Vaccines Didn't Work For Thousands Of Teens Born With HIV

A new study found that the vaccine against measles, mumps, and rubella wasn't effective for nearly half of young adults born with HIV. The same is probably true for other vaccines, researchers say.

Despite getting all of their shots, up to half of teens and young adults born with HIV before the virus first became treatable in the mid-1990s may not be protected against diseases like measles, mumps, and rubella.

The nearly 4,500 young adults in the U.S. alone reflect a population previously thought to be safely immunized. But according to a new study, most of them have not received the protection their vaccines were supposed to have provided.

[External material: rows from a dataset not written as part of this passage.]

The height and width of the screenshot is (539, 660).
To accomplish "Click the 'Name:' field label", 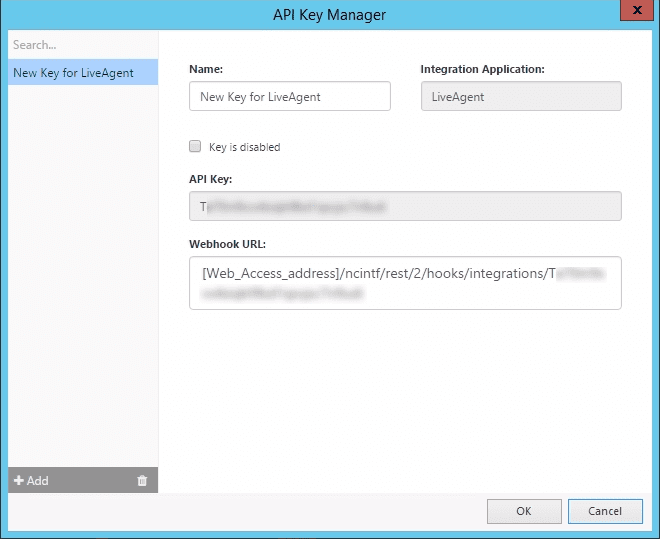I will 206,70.
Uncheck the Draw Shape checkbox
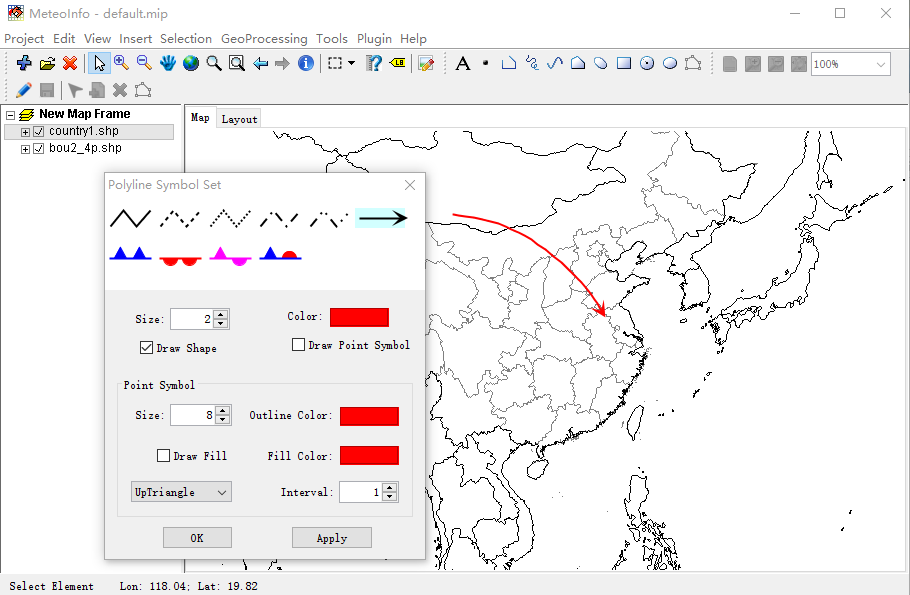910x595 pixels. pos(146,348)
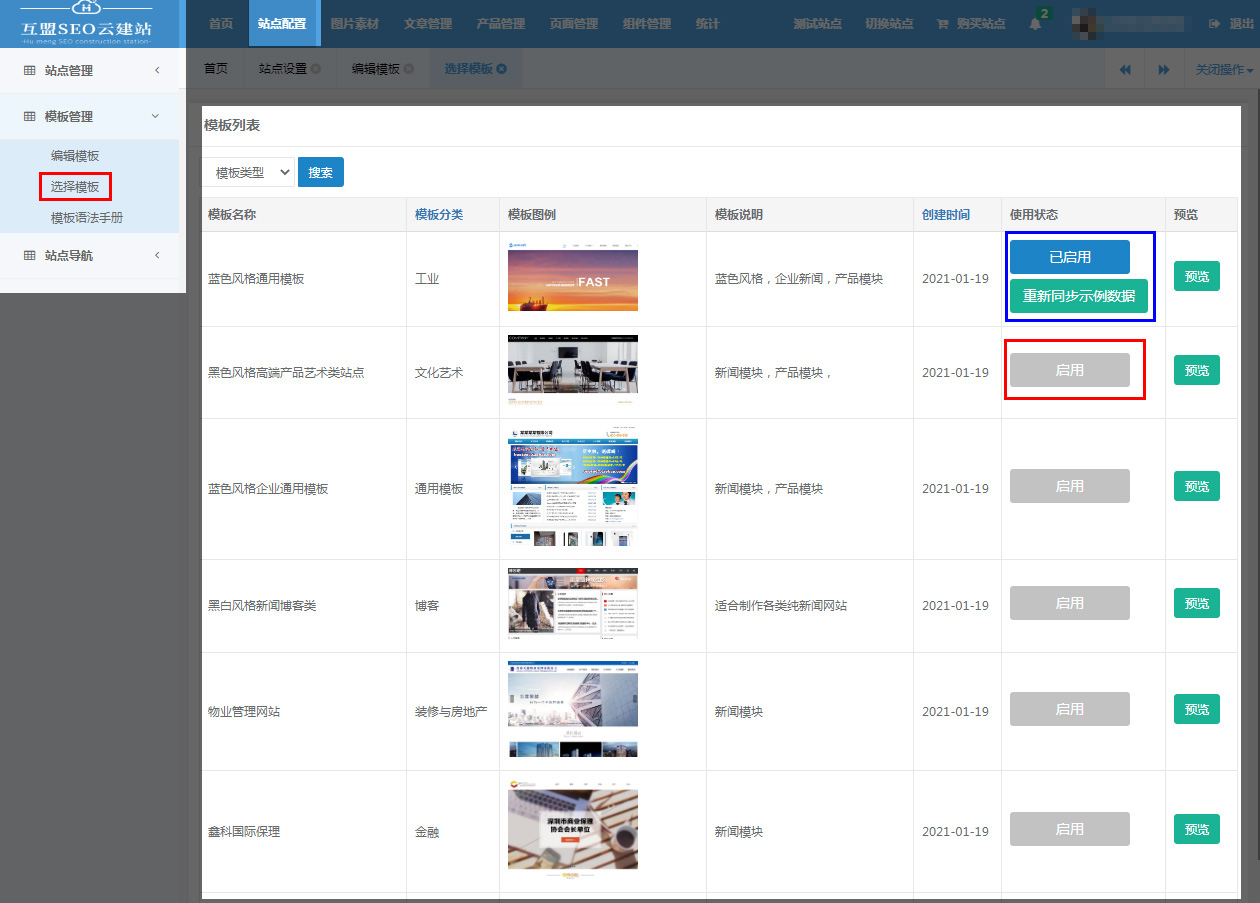1260x903 pixels.
Task: Click the blue 搜索 button
Action: coord(321,172)
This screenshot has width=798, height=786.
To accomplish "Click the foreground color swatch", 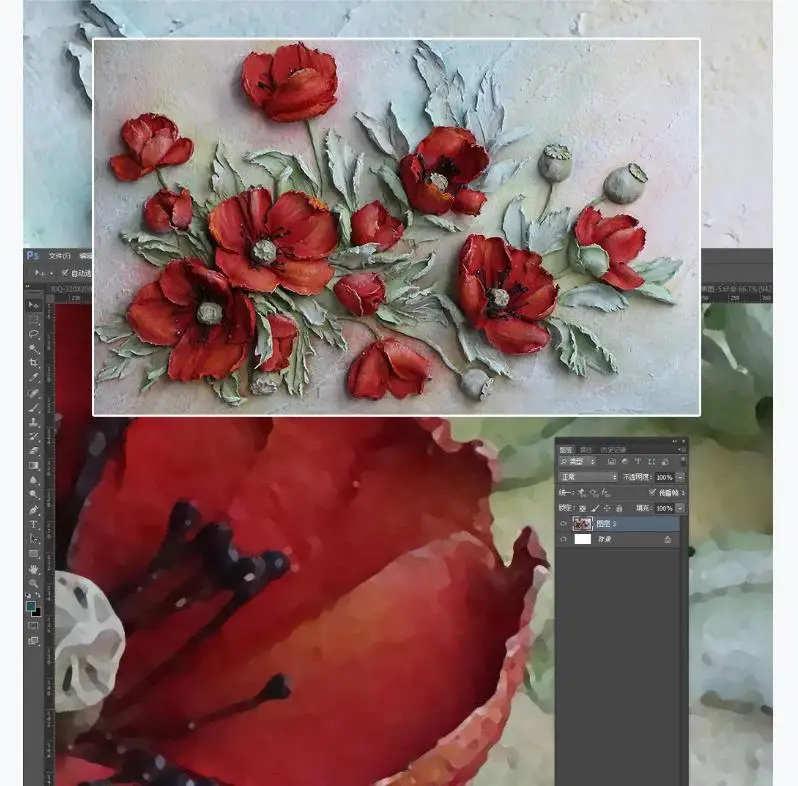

"This has been a number that's been very hard to pin down," George Siberry, a medical officer at the National Institute of Child Health and Human Development and lead author of the new study, told BuzzFeed News. "What surprised us was how many of these kids with HIV actually are not protected at all."

Unlike this group, HIV-positive babies who are vaccinated after being put on antiretroviral treatments have high levels of protection.

The results highlight the urgent need for doctors to check the medical records of kids born with HIV to see whether their vaccinations were given before or after they were put on effective antiretroviral treatments.

With HIV battling their immune systems, the vaccines couldn't work.

Because these kids were born before the widespread use of antiretroviral therapies, they were vaccinated while the HIV virus was still alive and well in their bodies.

"For a vaccine to work, the body has to be able to make the proper immune response," Siberry said. Since HIV impairs many of the body's immune functions, it not only makes it harder for you to fight infections, it also affects how you then respond to vaccines.

Siberry's study looked at a group of 428 young adults born between 1992 and 2000, and looked at their rates of protection against measles, mumps, and rubella (MMR). Compared with healthy teens, 95% of whom were protected against measles, only 57% of the HIV-infected teens were successfully immunized against measles, the study found. Similar numbers applied for mumps and rubella.

But the results broke down even more clearly once the researchers looked at the years in which kids got immunized. HIV-positive teens who had gotten either one or two of their MMR shots after beginning antiretroviral treatment were more likely to be protected against the diseases.

"The fact that measles is still causing problems in the U.S., and the fact that it's so contagious, made us want to focus on MMR," Siberry said, noting that pockets of unvaccinated children are part of the reason why measles cases have reached a 20-year high.

But the results are likely not just limited to measles, mumps, and rubella. "It will probably apply to many other vaccines," Siberry said.

The problem will be more serious in Africa, where the vast majority of kids born with HIV live.

These days, most of the 100 to 200 children born with HIV in the U.S. every year are quickly put on antiretroviral drugs. Then they're vaccinated.

The problem is much bigger in Africa, where 90% of the estimated 3.2 million children living with HIV live. Less than 24% of these kids are on antiretroviral treatments.

"Starting treatment as early as possible is absolutely critical to very basic short-term survival, especially in Africa where rates of HIV infection in children are still very high — 600 babies are infected with HIV every single day," Stephen Lee, vice president of program implementation and country management at the Elizabeth Glaser Pediatric AIDS Foundation, told BuzzFeed News via email.

The problem is made even worse because, unlike in the U.S., measles is still common in many parts of the continent. Measles is highly contagious and can cause rashes, diarrhea, pneumonia, and even death.